Shippers and logistics service providers continue to improve the nature of their strategic relationships, recognize the value of technology and innovation, and forecast growth outside their traditional businesses, according to an eyefortransport report.

   The 2017 Global Logistics Report has provided insight on the relationships between shippers and logistics service providers (LSP), along with challenges LSP’s continue to face in today’s industry.
   The report is by Haley Garner, Head of Research and Content at eyefortransport (eft), with an introduction and conclusion by Andrew Kirkwood, SVP, Global Logistics and Supply Chain Execution, JDA Software Group, Inc.
   Despite the rapid pace of change in the market, shippers and LSPs continue to improve the nature of their strategic relationships, recognize the value of technology and innovation, and forecast growth outside their traditional businesses, according to the report.
   In regards to a 2017 growth snapshot, 35.6 percent of LSPs said they are seeing the most growth in eCommerce; followed by healthcare, life sciences, and pharma at 19.2 percent; and industrial at 13.5 percent. Broken down by region, 28.8 percent of LSPs said they are seeing the most growth in North America, followed by East Asia at 14.4 percent and Western Europe at 12.5 percent.
   When LSPs were asked about what the biggest threat was to their business growth, for both 2016 and 2017, competitors took the first place slot, followed by stagnant global growth, and commoditization.
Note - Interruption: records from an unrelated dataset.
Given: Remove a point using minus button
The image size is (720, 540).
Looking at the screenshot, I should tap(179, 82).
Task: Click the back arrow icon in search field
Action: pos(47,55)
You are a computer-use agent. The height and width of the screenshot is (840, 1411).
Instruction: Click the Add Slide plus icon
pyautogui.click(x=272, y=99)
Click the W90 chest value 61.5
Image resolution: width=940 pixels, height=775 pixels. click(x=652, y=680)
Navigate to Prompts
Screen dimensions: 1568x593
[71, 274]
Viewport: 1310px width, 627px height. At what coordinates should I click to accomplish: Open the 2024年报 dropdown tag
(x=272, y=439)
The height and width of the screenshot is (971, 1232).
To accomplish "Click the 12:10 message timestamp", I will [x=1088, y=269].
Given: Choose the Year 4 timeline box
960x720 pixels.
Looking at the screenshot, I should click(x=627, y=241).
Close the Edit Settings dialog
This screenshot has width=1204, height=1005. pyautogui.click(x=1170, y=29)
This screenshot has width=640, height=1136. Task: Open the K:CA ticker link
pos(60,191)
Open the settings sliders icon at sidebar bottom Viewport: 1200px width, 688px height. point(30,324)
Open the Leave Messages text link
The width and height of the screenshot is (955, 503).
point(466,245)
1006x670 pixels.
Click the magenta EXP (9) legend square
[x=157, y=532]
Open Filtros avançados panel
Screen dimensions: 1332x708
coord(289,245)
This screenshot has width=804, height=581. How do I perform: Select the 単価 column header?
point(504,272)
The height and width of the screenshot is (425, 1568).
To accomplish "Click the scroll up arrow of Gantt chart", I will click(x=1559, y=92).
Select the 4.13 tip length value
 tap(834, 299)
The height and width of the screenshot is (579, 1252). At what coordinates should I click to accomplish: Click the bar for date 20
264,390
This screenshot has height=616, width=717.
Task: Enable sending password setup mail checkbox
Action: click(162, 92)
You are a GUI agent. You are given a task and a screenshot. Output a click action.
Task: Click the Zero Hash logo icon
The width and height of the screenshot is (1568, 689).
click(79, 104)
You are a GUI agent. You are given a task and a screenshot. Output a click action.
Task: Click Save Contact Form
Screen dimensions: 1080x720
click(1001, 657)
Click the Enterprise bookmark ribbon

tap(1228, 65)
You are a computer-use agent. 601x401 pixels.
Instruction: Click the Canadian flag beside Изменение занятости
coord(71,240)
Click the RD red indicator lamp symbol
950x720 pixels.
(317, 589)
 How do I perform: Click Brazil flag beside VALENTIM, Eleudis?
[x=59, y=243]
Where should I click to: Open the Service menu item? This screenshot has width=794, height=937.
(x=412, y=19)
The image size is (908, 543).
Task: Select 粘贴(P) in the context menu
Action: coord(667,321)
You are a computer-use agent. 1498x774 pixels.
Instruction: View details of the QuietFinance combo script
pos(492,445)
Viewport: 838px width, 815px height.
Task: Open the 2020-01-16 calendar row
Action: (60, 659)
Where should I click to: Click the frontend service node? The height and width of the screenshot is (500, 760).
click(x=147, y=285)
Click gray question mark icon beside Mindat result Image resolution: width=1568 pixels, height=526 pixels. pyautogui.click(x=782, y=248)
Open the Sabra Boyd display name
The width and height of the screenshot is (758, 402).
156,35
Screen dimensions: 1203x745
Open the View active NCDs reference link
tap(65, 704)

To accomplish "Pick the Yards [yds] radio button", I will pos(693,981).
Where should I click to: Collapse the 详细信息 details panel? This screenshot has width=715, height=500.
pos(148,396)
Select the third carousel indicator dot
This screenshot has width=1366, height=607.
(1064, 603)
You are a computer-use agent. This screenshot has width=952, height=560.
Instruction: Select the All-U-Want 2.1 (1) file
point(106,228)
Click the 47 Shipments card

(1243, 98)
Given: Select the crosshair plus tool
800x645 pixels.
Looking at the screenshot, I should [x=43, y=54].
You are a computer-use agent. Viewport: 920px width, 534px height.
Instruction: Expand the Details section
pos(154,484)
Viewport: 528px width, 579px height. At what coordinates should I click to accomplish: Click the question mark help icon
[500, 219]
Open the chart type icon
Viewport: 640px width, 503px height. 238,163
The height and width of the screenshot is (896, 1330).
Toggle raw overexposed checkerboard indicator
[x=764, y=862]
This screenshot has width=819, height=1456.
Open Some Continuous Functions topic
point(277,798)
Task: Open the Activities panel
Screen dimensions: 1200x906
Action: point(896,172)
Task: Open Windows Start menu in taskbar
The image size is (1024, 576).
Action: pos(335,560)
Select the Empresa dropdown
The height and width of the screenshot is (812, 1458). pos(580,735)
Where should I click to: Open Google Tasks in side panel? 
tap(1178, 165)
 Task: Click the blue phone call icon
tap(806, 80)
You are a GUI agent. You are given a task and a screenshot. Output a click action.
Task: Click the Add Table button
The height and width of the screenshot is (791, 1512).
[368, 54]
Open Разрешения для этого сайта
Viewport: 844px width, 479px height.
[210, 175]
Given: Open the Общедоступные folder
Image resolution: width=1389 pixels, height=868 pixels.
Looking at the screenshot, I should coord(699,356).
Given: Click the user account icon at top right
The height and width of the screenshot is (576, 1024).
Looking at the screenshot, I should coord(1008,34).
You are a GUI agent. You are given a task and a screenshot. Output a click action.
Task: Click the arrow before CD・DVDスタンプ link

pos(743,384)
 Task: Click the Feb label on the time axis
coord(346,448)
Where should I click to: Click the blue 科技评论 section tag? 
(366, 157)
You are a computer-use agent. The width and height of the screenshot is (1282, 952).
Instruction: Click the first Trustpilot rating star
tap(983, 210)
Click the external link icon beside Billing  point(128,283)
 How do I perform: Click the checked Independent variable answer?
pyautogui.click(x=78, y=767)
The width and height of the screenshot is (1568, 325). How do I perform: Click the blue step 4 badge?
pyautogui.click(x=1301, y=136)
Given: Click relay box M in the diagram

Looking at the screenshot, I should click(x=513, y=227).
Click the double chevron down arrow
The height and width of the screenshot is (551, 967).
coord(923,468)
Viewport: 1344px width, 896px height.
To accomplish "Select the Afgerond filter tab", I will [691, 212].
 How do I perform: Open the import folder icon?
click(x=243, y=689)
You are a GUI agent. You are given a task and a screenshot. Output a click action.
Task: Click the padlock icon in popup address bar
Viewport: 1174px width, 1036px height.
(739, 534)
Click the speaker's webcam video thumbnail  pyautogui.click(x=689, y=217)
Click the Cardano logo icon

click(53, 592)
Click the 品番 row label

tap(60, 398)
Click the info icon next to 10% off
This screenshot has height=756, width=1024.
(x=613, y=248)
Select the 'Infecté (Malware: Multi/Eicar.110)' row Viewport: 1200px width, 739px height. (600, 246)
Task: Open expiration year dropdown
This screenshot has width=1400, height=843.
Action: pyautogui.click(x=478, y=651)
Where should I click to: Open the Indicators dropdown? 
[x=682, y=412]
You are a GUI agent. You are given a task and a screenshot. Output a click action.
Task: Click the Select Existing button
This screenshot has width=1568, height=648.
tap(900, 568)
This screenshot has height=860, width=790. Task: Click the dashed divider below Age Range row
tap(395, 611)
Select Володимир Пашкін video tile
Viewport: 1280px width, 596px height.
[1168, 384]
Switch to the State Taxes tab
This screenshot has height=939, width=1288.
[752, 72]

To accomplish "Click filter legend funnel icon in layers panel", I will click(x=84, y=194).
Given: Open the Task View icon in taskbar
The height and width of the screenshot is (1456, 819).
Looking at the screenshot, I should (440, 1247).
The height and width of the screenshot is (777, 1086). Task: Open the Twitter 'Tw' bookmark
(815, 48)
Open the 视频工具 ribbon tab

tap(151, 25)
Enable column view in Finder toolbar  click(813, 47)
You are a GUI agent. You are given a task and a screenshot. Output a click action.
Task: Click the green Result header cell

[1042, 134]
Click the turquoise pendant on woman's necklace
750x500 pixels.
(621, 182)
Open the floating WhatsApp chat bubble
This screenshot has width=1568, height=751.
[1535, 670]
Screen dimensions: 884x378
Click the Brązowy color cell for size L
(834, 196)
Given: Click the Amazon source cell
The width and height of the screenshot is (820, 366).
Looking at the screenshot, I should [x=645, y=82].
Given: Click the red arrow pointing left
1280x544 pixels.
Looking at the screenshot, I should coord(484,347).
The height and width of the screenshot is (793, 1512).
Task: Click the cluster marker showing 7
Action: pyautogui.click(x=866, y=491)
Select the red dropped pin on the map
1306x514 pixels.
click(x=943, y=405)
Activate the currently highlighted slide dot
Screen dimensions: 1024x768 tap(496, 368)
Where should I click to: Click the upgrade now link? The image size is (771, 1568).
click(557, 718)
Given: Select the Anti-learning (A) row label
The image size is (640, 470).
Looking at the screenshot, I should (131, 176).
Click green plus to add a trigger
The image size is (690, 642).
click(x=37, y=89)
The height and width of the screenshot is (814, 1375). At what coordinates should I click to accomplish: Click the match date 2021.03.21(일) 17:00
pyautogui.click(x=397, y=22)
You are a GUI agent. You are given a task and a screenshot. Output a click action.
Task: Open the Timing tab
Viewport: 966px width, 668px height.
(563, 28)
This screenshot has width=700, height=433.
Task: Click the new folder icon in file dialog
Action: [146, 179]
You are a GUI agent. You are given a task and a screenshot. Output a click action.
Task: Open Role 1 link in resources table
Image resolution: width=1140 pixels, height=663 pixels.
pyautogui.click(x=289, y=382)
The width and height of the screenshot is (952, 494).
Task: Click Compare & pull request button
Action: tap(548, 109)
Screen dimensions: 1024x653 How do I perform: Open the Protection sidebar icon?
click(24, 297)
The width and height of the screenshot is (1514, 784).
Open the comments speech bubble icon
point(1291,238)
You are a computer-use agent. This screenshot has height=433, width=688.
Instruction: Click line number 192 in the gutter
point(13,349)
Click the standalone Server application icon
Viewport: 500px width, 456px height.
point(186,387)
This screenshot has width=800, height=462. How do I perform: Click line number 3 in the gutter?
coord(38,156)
   In regards to what is more important to a logistics organization, in 2016, 43.3 percent of LSPs said people, followed by technology at 27.7 percent. By 2017, when LSPs were asked what their biggest priority was, 42.3 percent said technology, while 26.9 percent said people. For both years, process and data took third and fourth place, respectively. “One of the reasons for this is that most logistics companies identified their own short-comings in technology,” the report said. “Data still lags further behind technology in terms of logistics providers’ confidence in their own capabilities.”
   In 2017, when LSPs were asked how they expect to gain most of their new business over the next 18 months, 38.5 percent said through innovating to create new offerings, while 21.2 percent said through working with existing shipper customers to generate new business in new areas for them, and 19.2 percent said by expanding to new industry verticals.
   The report also shined light on the LSP-shipper relationship from shippers’ perspectives.
   When shippers were asked in 2017 what metric they think is the most important when benchmarking logistics providers, 35.8 percent said reliability, 24.5 percent said value for money, and 18.9 percent said customer service and speed of response to queries and problems.
   Shippers were also asked this year what other services – in addition to warehousing and transportation services – they would like to see an LSP offer, with the most common responses including network optimization, followed by integrated warehouse and transportation, and inventory optimization and light assembly tying for third place.
   Overall, relationships between shippers and LSP’s have been strengthening, and between 2016 and 2017, a higher portion of shippers have viewed their LSP’s as strategic partners, versus short-term or mid-term business relationships. “This could translate into longer-term contracts between LSPs and their customers as well as more opportunity for collaborative innovation,” the report said.
   Looking ahead, the future of supply chain and logistics will be discussed in further detail at eft’s 3PL and Supply Chain Summit in Chicago June 14-16.